As regards environmental protection, the Pochet Group intends to focus on two areas: products and processes. “The first step obviously involves measuring our impact,” Pierre Dehé explains. Once criteria have been defined, reduction commitments are measured and determined for each site, with annual road maps. The group aims to reduce their water consumption by 70%, their CO2 emissions by 20%, and their Volatile Organic Compounds (VOCs) emissions by 50%.
On the Qualipac Aluminium site in Saint-Saturnin-du-Limet, 40km south of Laval in the west of France, the group invested 4 million euros to build a wastewater treatment plant to treat all the anodizing baths, for releases 10 times lower than regulatory thresholds.
Of course, environmental protection would be meaningless if it did not go hand in hand with consideration for men. That is why the group has undertaken to reach a zero accident objective on all its production sites and eradicate CMR products.
“We also aim to improve our processes,” Pierre Dehé adds: to him, environmental protection can also be a way to improve performance. For example, on the Qualipac site in Aurillac, in central France, innovative electroplating processes will help remove hexavalent chromium from the process on a new production line – it should be operational by the end of 2017 – as well as divide the concentration of chromium and nickel releases by 20. The energy released by heating baths will also be recovered to reduce energy consumption by 10 to 15%. “The environmental and social dimension is taken into account in all our investments.”
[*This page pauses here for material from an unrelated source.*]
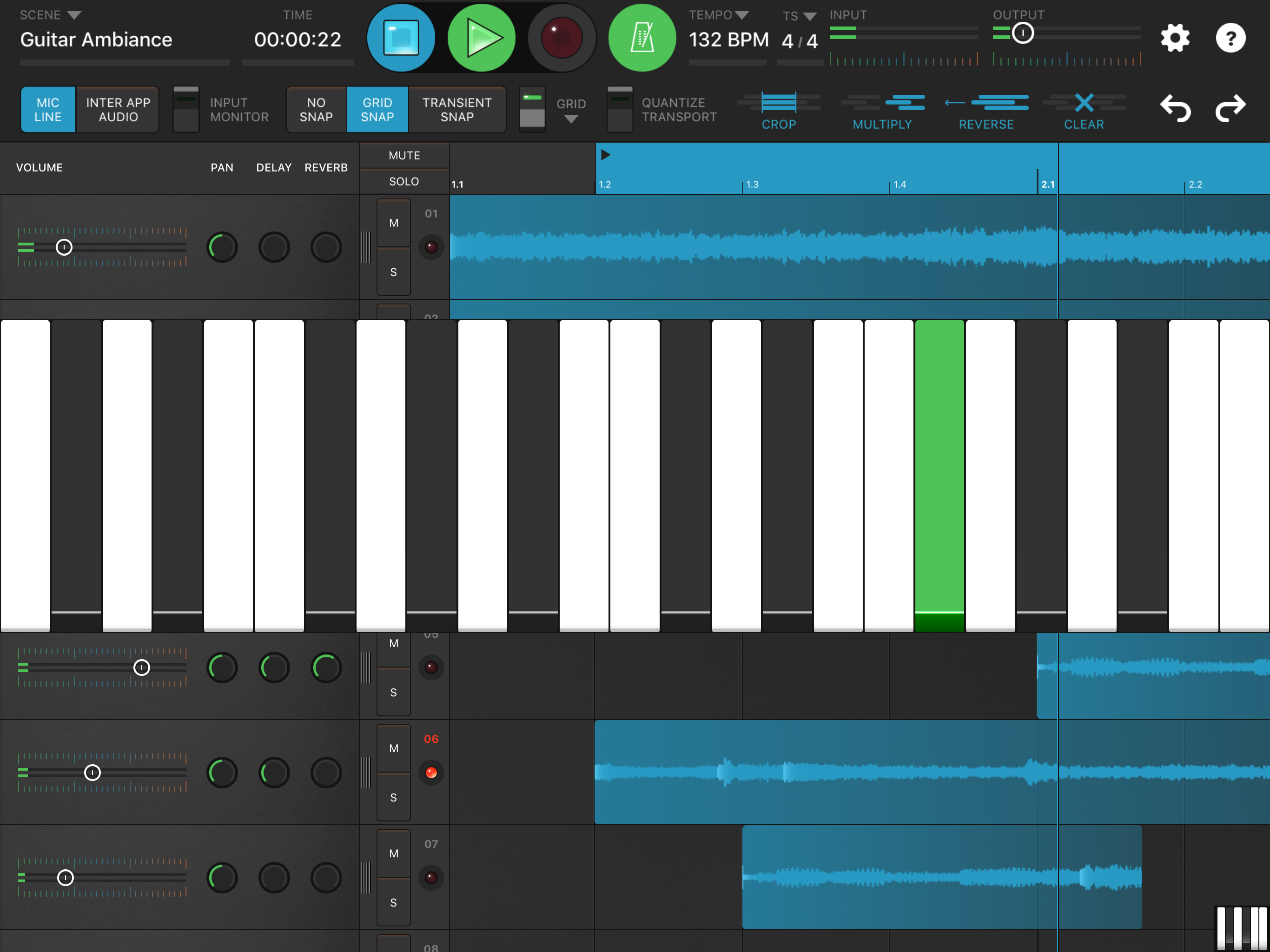The width and height of the screenshot is (1270, 952).
Task: Open the help question mark
Action: tap(1230, 39)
Preserving and sharing know-how
Another key element in this CSR strategy is to preserve and share know-how. Half of the group’s sites in France will be classified as an Entreprise du Patrimoine Vivant (Living Heritage Company). “We are at the meeting point of craftsmanship and the industry: we produce industrial quantities, but for very high quality products and prestigious brands,” explains Tristan Farabet. As a matter of fact, 70% of the group’s production lines undergo at least one adjustment every day, which requires much human handling.
On the glassmaking site of Guimerville, in Normandy, the group has identified the key trades and skills to share know-how. The idea is not only to guarantee know-how durability, but also to make employees progress, level by level. In addition, it is an enhancement tool to visualize the aspects in which progress can be made and implement personalized training plans. The next step consists in setting up the Pochet Academy, an internal training programme for the whole group to support the staff in advancing in their careers and preserve their skills, while making sure they integrate new knowledge.
The survey conducted every other year among the entire group’s employees reveals real pride in their trade: over 70%. To the Pochet Group’s leaders, this pride is a significant driver for staff commitment and the group’s performance. CSR commitments can only strengthen them.
Of course, the group’s suppliers are associated with this strategy, as most of them must even undertake to comply with a charter on responsible purchases. More generally speaking, Pochet aims to work in collaboration with all their partners to make progress as regards these issues. Once a year, the group will hold working sessions with customers, suppliers, and NGOs to identify new avenues for progress. The first is scheduled for late 2017.
As a family group and a flagship of the French industry, Pochet means to rely on their advantages to implement this new project based on customer satisfaction and staff commitment. “Our employees themselves identify with these values and find them meaningful,” Tristan Farabet concludes.